Exercise aim =
Copy all entries exactly, and wherever an entry holds a picture, leave that picture out.

══════════════════════════════

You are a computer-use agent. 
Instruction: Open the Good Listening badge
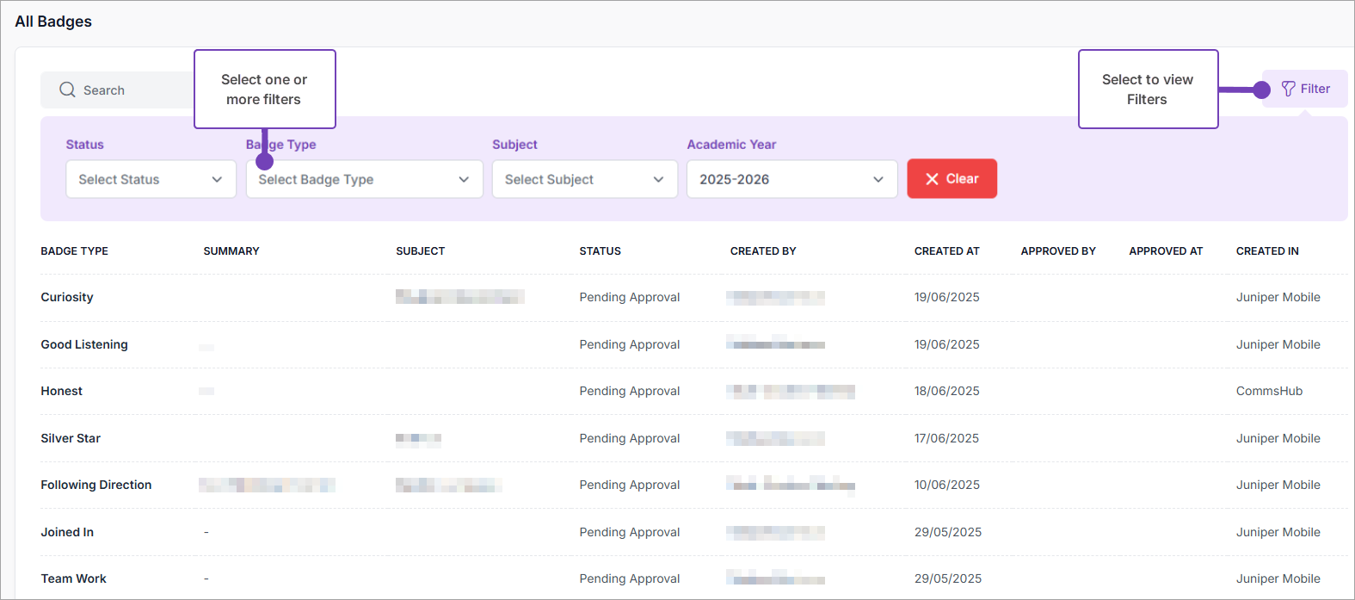(x=84, y=344)
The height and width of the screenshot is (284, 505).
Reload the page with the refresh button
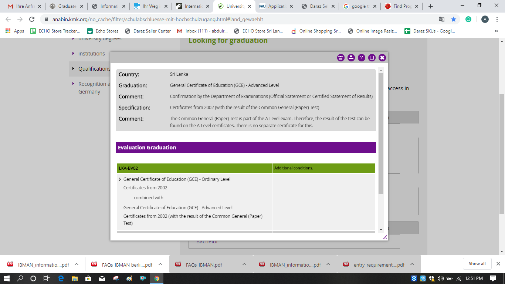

══════════════════════════════

Task output =
You are a computer-use agent. 
Instruction: Open the Good Listening badge
(x=84, y=344)
The height and width of the screenshot is (284, 505).
Reload the page with the refresh button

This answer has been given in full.